31 JULY 2011. Today is the last day of July and the Eighteenth Sunday in ordinary time. However, before we leave July let's reflect on one of the Church's courageous ministers from here in the United States.
Augustine Tolton was born into a slave family in Missouri on 1 April 1854. His father was Peter Paul Tolton and his mother was Martha Jane Chisley. The child's mother had been raised in the Catholic faith, so she named her newborn son after Saint Augustine of Hippo. The child was baptized in St. Peter's Catholic Church in Brush Creek, Missouri (about 12 miles outside of Hannibal, Missouri). The owner of the slave family (as repugnant as it is today to describe one as the owner of another, the description is, sadly, historically accurate) was Stephen Elliot. His wife, Susan Elliot, stood as Augustine's godmother for his baptism.
There are conflicting stories about whether Augustine's family ran away or were freed by the Elliots. In either event, however, history does tell that Peter Paul Totlton went to fight in the Union Army after the outbreak of the Civil War. Martha Jane took Augustine and his siblings, with the aid of sympathetic Union Soldiers and police, to Quincy Illinois.
After arriving in Quincy, Augustine with his mother and brother, took jobs working in a cigar factory. After his brother died at a young age, Augustine met Father Peter McGirr, an Irish-American priest who saw that Augustine attend St. Peter's parochial school during the winter months when the cigar factory was closed. Father McGirr's actions were controversial, however, as a number of parishoners objected to a black child attending school with white children. Despite the controversy Father McGirr was steadfast in seeing to Augustine's Catholic education.

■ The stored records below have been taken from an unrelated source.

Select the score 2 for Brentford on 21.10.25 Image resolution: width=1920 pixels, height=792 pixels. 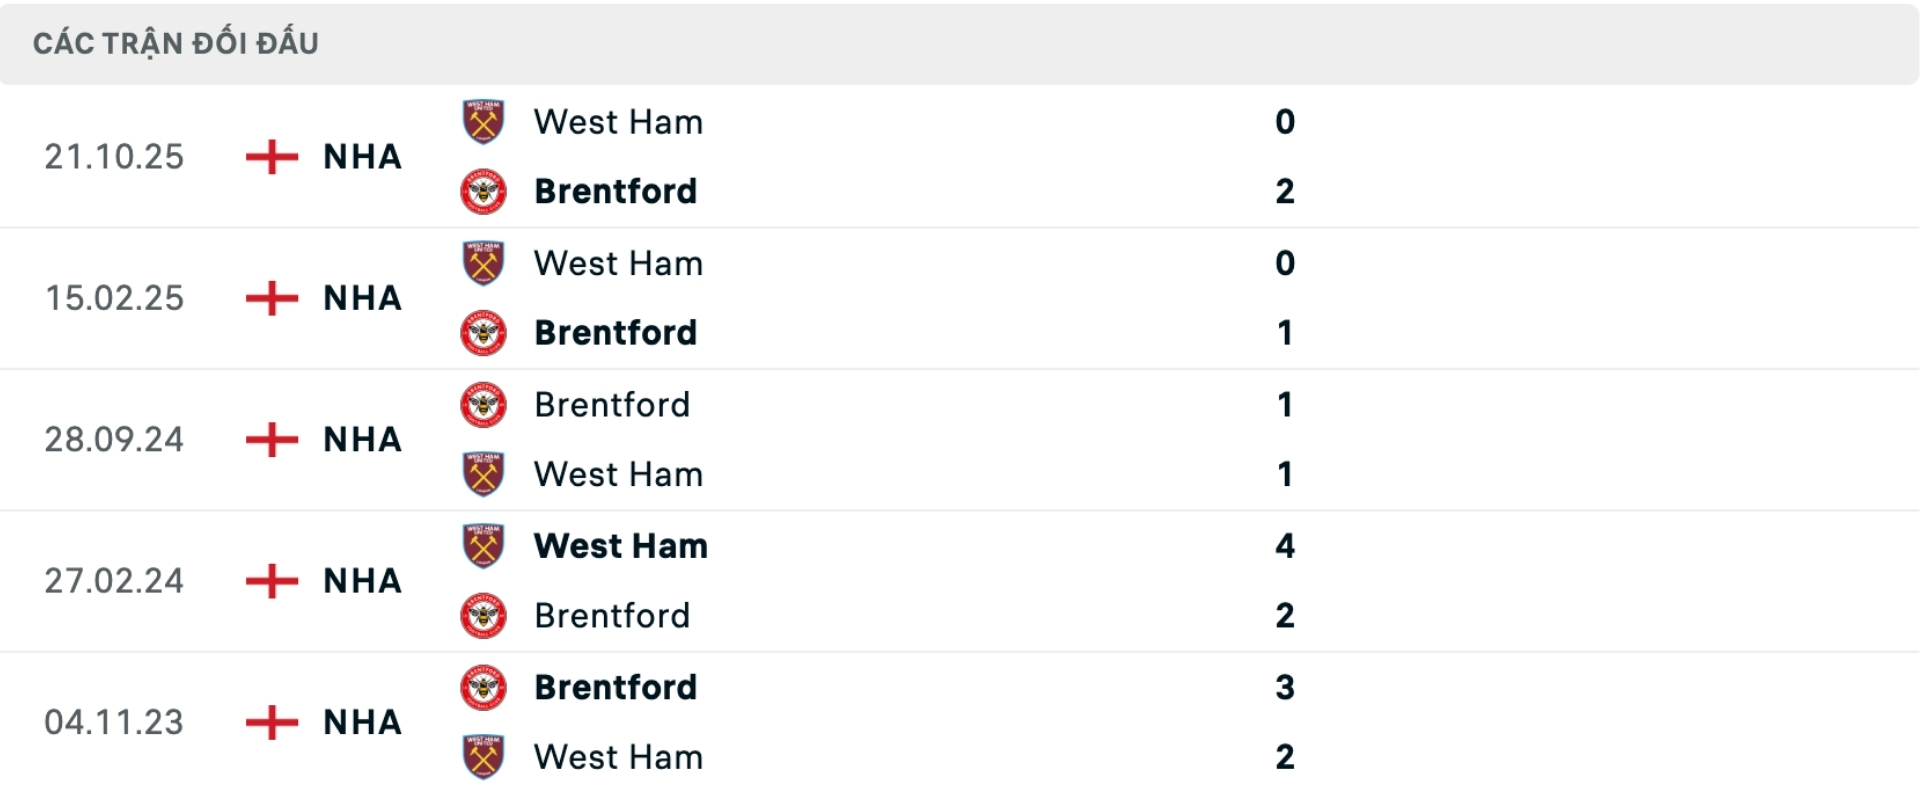(1287, 192)
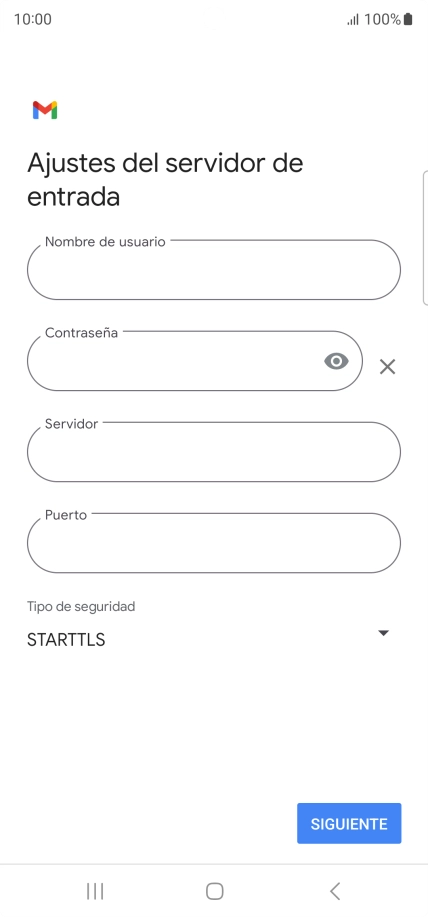Tap the Ajustes del servidor de entrada heading
This screenshot has width=428, height=917.
165,180
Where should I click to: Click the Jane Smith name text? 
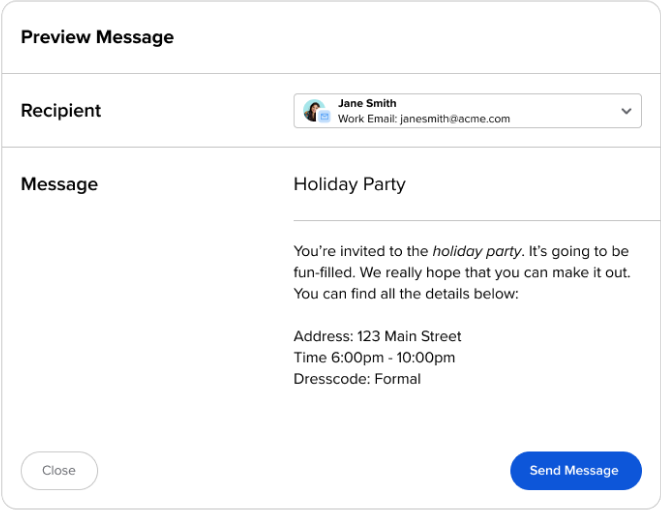pyautogui.click(x=367, y=103)
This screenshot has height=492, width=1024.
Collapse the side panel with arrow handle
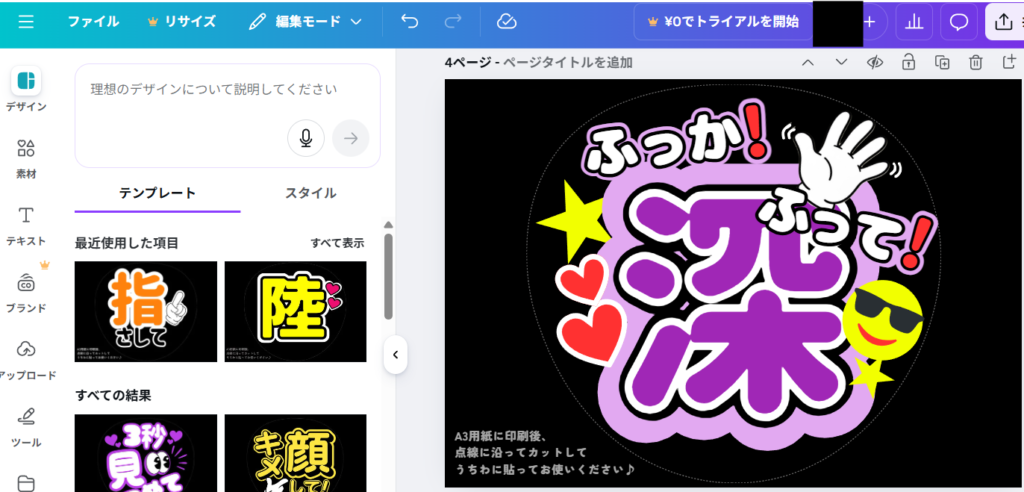point(395,354)
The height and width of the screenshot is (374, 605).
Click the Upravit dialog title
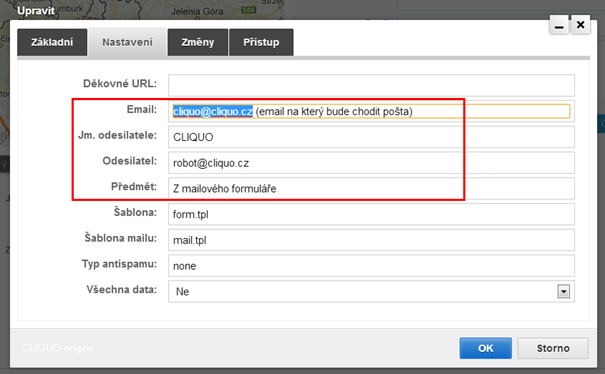pos(36,11)
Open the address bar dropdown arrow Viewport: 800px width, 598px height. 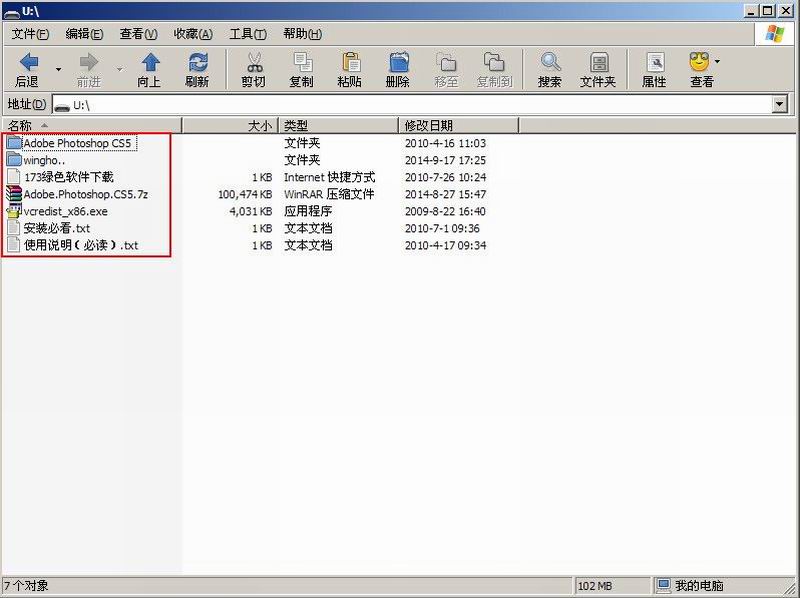(781, 103)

Despite Father McGirr's support, Augustine was rejected by every American seminary to which he applied. So, instead, he attended St. Francis Solanus College in Quincy (now Quincy University) and, with Father McGirr's help, later attended The Pontifical Urbaniana University in Rome, where he became fluent in Italian and learned Latin and Greek. After graduation, Augustine Tolton was ordained to the priesthood at the age of 31 on Easter Sunday, 24 April 1886, at the Basilica of St. John Lateran. Having been trained as a missionary priest, Father Augustine expected to be sent to Africa, but he was instead sent back to the United States to serve the African American Catholic community in this country.
Returning to the United States, Father Augustine celebrated his first public mass at St. Boniface Church in Quincy. He attempted to start an African American parish in Quincy, but he faced strong opposition from white Catholics, who were primarily of German descent, and African American protestants who did not want the new parish to attract people from their ranks. Despite opposition, Father Augustine organized St. Joseph Catholic Church and School in Quincy, although opposition continued from inside the Church as the priest in charge of the deanery in which St. Joseph was located wanted Father Augustine to turn away white people from mass and other services.

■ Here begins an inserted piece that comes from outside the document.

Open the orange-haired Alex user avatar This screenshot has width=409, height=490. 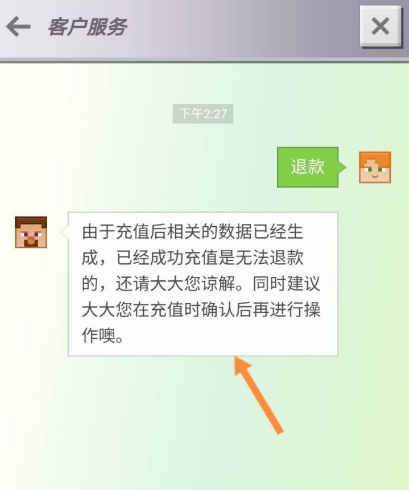375,167
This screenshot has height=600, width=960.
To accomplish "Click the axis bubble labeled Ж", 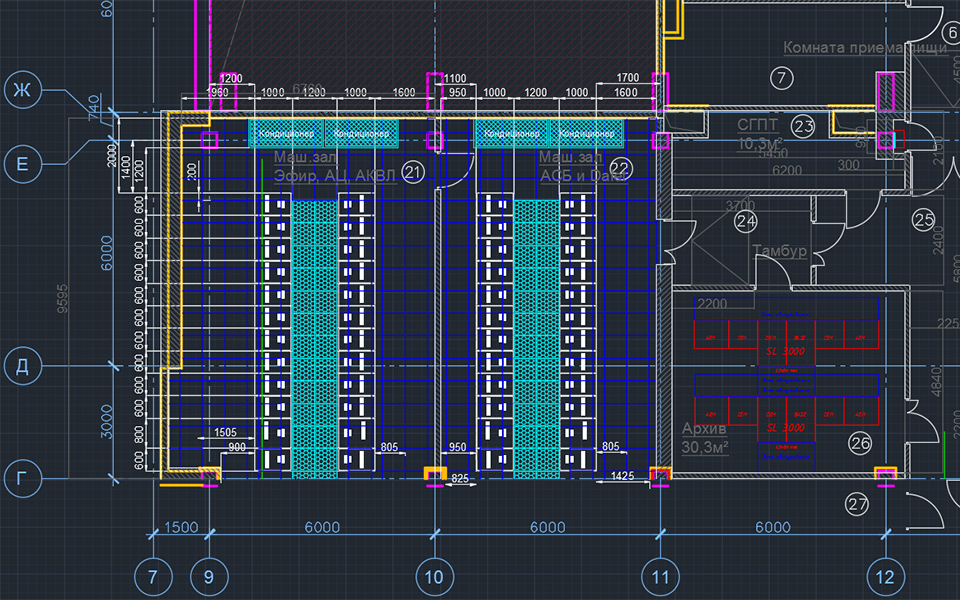I will [x=22, y=91].
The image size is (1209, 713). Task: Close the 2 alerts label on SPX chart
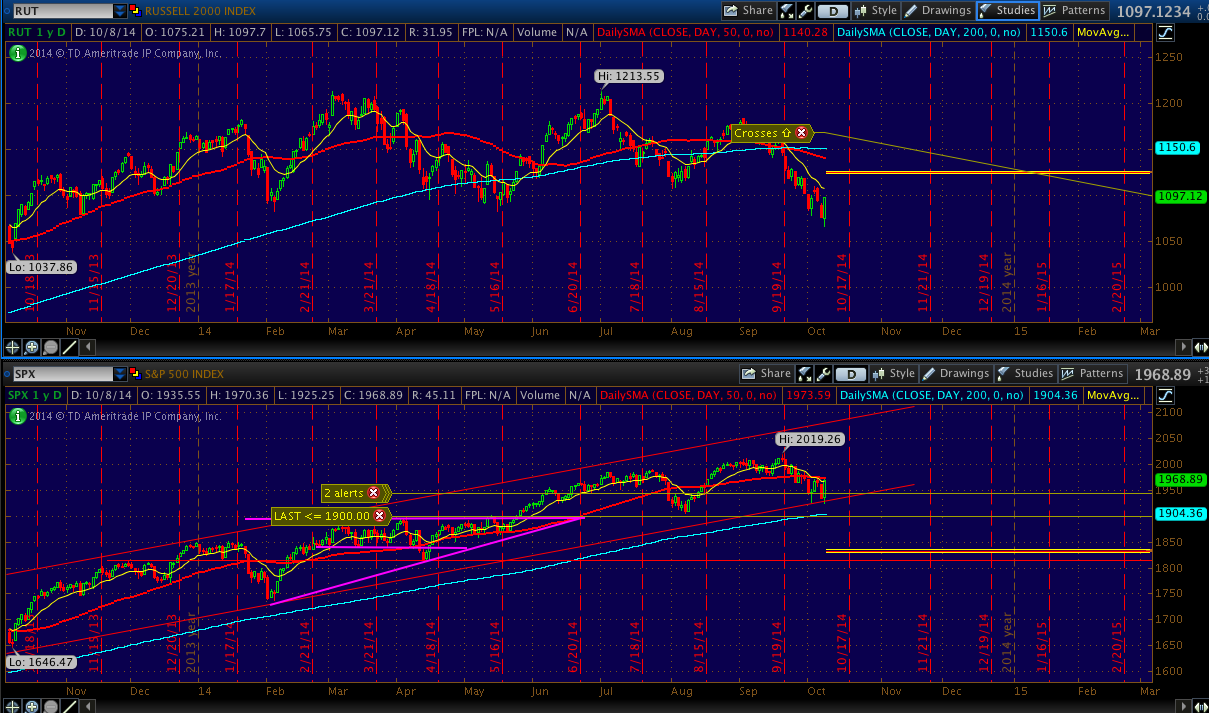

History records that many of Father Augustine's masses at St. Joseph were standing-room only. Father Augustine's tremendous character and well delivered homilies drew widespread attention to him and his parish. During this time Father Augustine also came to be known as Good Father Gus.
In A.D. 1887, Good Father Gus was reassigned to Chicago and a few of his Quincy parishioners followed him. In Chicago, Father Augustine led a a missionary society, St. Augustine's, which met in the basement of St. Mary's Church. And, with financial assistance from Saint Catherine Drexel he founded St. Monica's Catholic Church, the national parish for African American Catholics at the time, on the corner of 36th and Dearborn Streets on the South Side of Chicago.
The success and faithful fervor of St. Monica's earned Father Augustine the national attention and gratitude of the United States' catholic bishops. At its peak, St. Monica's has more than 600 active parishioners.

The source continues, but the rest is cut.